- _BRANO_
Piero Innocenti il . Criminalità, Cultura, Diritti, Giovani, Salute, Sicilia, SIcurezza

Sono diventati molti, negli ultimi anni, i giovani stranieri e italiani che stanno facendo della violenza uno stile di vita.

Non soltanto più bande giovanili sudamericane nate e cresciute in diverse città del nord, sulle quali già circa sedici anni fa (novembre 2006) metteva in guardia il Dipartimento della Pubblica Sicurezza con un documento riservato della Direzione Centrale Anticrimine, ma anche “baby gang” nostrane costituitesi, da qualche anno, nell’indifferenza generale di istituzioni pubbliche e famiglie.

Sono ormai numerosi gli episodi di violenza annotati negli ultimi tre anni che devono far riflettere sulle cause di tale fenomeno e sulle possibili soluzioni da ricercare. Di certo sono aumentate le criticità di giovani stranieri legate non solo al processo migratorio (nel 2022, alla data del 15 giugno, sono già 2.505 i minori non accompagnati sbarcati/soccorsi sulle nostre coste sul totale di 22.178 migranti) e al sentimento di sradicamento dalle proprie origini ma anche alla esclusione e discriminazione  nella società di accoglienza, di abbandono del l’ambito familiare.

Ambiente, quest’ultimo, in cui vivono i giovani caratterizzato da condizioni di vita precarie, insicurezza rispetto al soggiorno, assenza dei genitori costretti a lunghi orari di lavoro. Senza contare le ulteriori negatività, come le precarie condizioni di alloggi condivisi con altre famiglie (anche sconosciute), i ricongiungimenti familiari che talvolta coincidono con la “novità” di nuove realtà familiari con cui ci si deve relazionare, una realtà locale diversa da come era stata descritta da chi viveva nel paese di origine.

In situazioni del genere i giovani possono adottare un comportamento di rifiuto e di non riconoscimento dell’autorità genitoriale. Le difficoltà e gli ostacoli incontrati possono determinare smarrimento e spingere  verso chi si sente egualmente escluso.

- _MATERIALE DI LAVORO_
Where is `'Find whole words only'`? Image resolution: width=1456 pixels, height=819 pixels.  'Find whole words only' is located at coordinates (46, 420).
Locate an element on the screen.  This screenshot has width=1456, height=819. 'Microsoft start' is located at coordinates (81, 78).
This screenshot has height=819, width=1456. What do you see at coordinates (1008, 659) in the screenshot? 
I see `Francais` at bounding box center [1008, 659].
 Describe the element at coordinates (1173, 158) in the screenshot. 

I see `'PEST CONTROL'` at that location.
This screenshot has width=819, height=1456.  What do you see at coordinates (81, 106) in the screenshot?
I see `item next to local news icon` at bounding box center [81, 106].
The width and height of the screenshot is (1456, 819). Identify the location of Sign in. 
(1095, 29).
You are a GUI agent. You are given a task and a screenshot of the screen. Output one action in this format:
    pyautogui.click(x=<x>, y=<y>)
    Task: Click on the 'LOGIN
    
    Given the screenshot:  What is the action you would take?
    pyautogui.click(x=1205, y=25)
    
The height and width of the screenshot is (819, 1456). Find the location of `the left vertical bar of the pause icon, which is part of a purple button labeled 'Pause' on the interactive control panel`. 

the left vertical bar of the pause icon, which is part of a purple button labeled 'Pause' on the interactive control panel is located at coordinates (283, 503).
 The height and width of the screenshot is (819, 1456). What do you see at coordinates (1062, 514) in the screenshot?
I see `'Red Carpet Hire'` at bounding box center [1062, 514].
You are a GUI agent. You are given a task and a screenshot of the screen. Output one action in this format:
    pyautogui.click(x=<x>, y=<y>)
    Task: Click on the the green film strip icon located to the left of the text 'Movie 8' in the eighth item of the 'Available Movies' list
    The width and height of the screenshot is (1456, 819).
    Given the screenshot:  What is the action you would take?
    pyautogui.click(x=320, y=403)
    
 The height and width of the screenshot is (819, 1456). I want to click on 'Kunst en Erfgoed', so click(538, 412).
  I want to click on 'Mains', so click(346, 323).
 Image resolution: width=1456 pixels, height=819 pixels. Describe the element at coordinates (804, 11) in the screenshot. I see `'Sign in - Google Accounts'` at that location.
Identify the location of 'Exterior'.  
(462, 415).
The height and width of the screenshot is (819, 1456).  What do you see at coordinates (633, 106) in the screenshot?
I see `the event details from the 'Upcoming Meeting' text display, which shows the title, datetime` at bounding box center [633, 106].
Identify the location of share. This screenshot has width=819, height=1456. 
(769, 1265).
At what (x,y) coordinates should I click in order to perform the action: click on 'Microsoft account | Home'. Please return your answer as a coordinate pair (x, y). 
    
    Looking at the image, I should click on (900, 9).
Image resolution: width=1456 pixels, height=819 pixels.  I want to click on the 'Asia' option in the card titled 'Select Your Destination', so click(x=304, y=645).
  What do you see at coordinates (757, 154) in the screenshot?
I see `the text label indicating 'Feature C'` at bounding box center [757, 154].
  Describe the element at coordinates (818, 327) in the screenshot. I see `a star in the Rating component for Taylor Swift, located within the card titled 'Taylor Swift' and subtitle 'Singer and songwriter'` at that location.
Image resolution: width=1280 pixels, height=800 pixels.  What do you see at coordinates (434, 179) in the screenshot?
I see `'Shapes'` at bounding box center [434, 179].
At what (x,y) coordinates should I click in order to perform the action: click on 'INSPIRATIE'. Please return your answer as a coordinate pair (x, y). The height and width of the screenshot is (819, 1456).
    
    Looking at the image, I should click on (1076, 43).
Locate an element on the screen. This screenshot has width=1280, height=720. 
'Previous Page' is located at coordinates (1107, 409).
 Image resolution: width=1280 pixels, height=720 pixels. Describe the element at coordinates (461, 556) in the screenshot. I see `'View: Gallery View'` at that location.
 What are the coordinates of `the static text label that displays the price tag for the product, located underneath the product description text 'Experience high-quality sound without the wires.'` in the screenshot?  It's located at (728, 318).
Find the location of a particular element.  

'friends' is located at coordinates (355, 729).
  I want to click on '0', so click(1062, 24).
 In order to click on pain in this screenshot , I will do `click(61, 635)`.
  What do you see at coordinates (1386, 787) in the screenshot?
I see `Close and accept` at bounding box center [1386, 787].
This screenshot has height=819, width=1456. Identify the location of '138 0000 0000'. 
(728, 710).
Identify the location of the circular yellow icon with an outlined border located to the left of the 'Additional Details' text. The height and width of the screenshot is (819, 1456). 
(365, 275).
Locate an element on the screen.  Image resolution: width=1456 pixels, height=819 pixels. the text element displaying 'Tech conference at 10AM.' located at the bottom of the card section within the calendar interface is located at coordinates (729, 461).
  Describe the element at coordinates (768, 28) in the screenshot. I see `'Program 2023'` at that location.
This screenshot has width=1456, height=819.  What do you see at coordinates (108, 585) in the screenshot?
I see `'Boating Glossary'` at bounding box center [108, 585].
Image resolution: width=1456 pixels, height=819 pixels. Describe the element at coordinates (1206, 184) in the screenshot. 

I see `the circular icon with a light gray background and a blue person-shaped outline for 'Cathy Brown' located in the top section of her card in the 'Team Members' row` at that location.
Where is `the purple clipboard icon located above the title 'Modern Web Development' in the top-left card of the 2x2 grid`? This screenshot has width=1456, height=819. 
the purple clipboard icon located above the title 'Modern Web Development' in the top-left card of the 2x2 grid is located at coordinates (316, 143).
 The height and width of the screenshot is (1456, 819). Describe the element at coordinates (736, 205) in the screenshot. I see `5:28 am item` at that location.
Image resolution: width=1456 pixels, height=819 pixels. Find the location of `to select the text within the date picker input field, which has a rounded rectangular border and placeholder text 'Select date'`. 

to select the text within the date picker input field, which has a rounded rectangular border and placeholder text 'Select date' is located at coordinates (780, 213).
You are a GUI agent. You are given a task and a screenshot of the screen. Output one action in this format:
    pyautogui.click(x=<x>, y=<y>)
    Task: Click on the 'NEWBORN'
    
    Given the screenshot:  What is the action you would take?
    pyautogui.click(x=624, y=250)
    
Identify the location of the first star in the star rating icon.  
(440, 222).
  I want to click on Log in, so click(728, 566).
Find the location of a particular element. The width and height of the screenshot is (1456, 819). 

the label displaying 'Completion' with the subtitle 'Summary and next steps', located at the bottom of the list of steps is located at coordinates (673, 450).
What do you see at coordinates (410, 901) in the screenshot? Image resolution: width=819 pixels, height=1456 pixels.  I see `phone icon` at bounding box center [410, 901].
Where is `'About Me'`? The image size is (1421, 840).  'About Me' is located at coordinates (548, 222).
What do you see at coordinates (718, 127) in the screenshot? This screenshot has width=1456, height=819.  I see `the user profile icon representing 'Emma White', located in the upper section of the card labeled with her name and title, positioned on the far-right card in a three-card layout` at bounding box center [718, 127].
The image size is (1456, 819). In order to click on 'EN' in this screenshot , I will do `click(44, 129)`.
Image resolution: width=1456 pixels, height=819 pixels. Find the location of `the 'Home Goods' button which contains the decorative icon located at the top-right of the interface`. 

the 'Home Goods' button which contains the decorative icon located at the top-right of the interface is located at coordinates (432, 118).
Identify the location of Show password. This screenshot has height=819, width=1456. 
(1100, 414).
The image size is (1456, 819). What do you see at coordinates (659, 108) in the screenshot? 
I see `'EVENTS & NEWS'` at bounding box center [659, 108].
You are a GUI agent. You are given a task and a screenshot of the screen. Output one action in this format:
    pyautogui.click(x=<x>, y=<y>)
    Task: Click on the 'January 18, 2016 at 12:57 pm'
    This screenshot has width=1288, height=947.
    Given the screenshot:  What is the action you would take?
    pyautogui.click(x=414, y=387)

- _CONSEGNE DA SVOLGERE_
[1] Modifica le righe dell'elenco a partire da quella che contiene "Image resolution: width=1280 pixels, height=800" fino a quella che contiene "center [434, 179].", sostituendo "resolution" con "size" e lasciando invariato tutto il resto.
[2] Prosegui il brano sulla violenza giovanile a partire dalla sua ultima frase.
Il brano e l'elenco non hanno alcun legame tra loro.

- _RISPOSTE IN ORDINE_
[1]
Image size: width=1280 pixels, height=800 pixels.  What do you see at coordinates (434, 179) in the screenshot?
I see `'Shapes'` at bounding box center [434, 179].

[2]
L’adesione ad una “organizzazione di strada” può, così, rappresentare una via di fuga da situazioni familiari complicate e da carenze affettive. Criticità per un giovane migrante nascono anche dalla precoce separazione da uno o entrambi i genitori per tempi spesso lunghi, da una infanzia trascorsa nel paese di origine curati da parenti (quasi sempre nonni), premurosi ma anziani per dare adeguate risposte sul tempo presente, al doppio trauma della separazione dai nonni e del ricongiungimento ai genitori diventati quasi estranei, alle generali condizioni di esclusione e subalternità sociale e lavorativa che i genitori sperimentano.

La spinta per i giovani migranti ad entrare nel gruppo di pari per cercare aiuto e supporto diventa così un modo concreto per tentare di uscire dall’anonimato, per combattere l’esclusione sociale e la diffusa percezione di discriminazione di cui si sentono oggetto. Aderire al gruppo di strada è una sorta di rifugio alle difficoltà di tutti i giorni e rappresenta il contesto umano in cui si prende coscienza che la condizione specifica dei giovani non è solo il prodotto di esperienze individuali negative ma è strettamente connessa a condizioni sociali, economiche, giuridiche e culturali di un contesto più grande.

Le bande di strada rappresentano un fenomeno che non riguarda soltanto gli ambiti della criminalità ( che restano, comunque, preoccupanti) e della devianza giovanile ma anche quello della integrazione dei migranti e delle seconde generazioni.

Il vero problema resta, dunque, “quell’assenza di diritti fondamentali che genera insicurezza e sofferenza per gli immigrati, con conseguenze su noi stessi (Dossier Caritas/Migrantes del 2010) e sul punto molti politici e rappresentanti istituzionali continuano a fare le “orecchie da mercante”.